Now, I know that Paul McKenna is not afraid of using his legal routes if he feels that defamatory things are being said about him, so I would like to be quite clear that I have no idea if McKenna believes he is telling lies or not. He could really believe that hypnosis is inducing a special state of mind in people and that placebo-like effects have nothing to do with his results. McKenna was at fault, remember, for not being able to substantiate his claims, not for lying or being untruthful.
But, if there is no such thing as ‘real’ hypnosis, then ‘sham’ hypnotherapy can be viewed as just one more placebo based alternative therapy that is essentially based on a delusion. It works (to some degree) if you believe in it. And just as with pretty much all homeopaths, the best alternative therapists are those that have fooled themselves into thinking that they have special powers, potions and incantations. It is so much easier then to tell the required lies to your customers if you don’t believe you are lying yourself.
Maybe many hypnotists really believe that what they are doing is nothing more than a placebo-based shamanistic ritual, and the required lies are justified to obtain a result. But within that stance is a whole other ethical minefield. Hypnotism presents the same dilemmas, as pointed out by David Colquhoun, regarding today’s reporting of ‘real’ acupunture being no more effective than ‘sham’ acupuncture. The fact that ‘sham’ acupunture (or ‘sham’ hypnotherapy) has an effect does not mean that its use is justified as both requre a lie to be told.
I’ve nearly finished ‘Tricks of the Mind’ and it is very good. His personal history is quite interesting and he’s got a great writing style. Though I’m going to have to re-read it in order to nail some of the memory tricks he describes. I can’t remember how to do them!

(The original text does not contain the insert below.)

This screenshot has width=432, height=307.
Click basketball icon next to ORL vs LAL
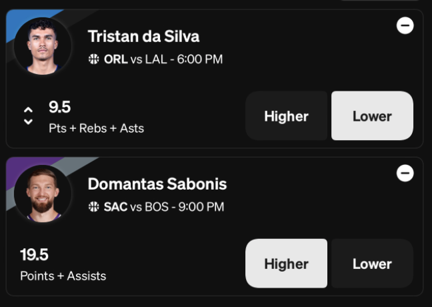(94, 59)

Try listening to one of McKenna’s CDs. Creepy.
jdc
I must point out that Derren Brown is also a faker, he tells some outrageous lies about his methods and Channel 4 was forced to remove his ridiculous Mind Control piece from the science section of their website.
Read this article by the mathematician and journalist Simon Singh: http://www.simonsingh.net/Derren_Brown_Article.html
Most modern psychologists accept the socio-cognitive model of hypnosis and that hyper-suggestability is it’s modus operandi.
However to assume that this means that deception is involved is incorrect. Indeed Professor Irving Kirsch (who published the widely reported study on SSRI anti-depressants being no more effective than placebo) is a leading expert on placebo, expectancy and hypnosis. He has called hypnosis “a non-deceptive placebo”.
I’m a hypnotherapist and I tell my clients that this is a direct, non-deceptive use of the placebo effect. I tell them that I will use certain techniques to convince them that they are going into “a powerful state” – but that this is simply to increase their expectancy of positive results.
I have excellent results and clients are very receptive.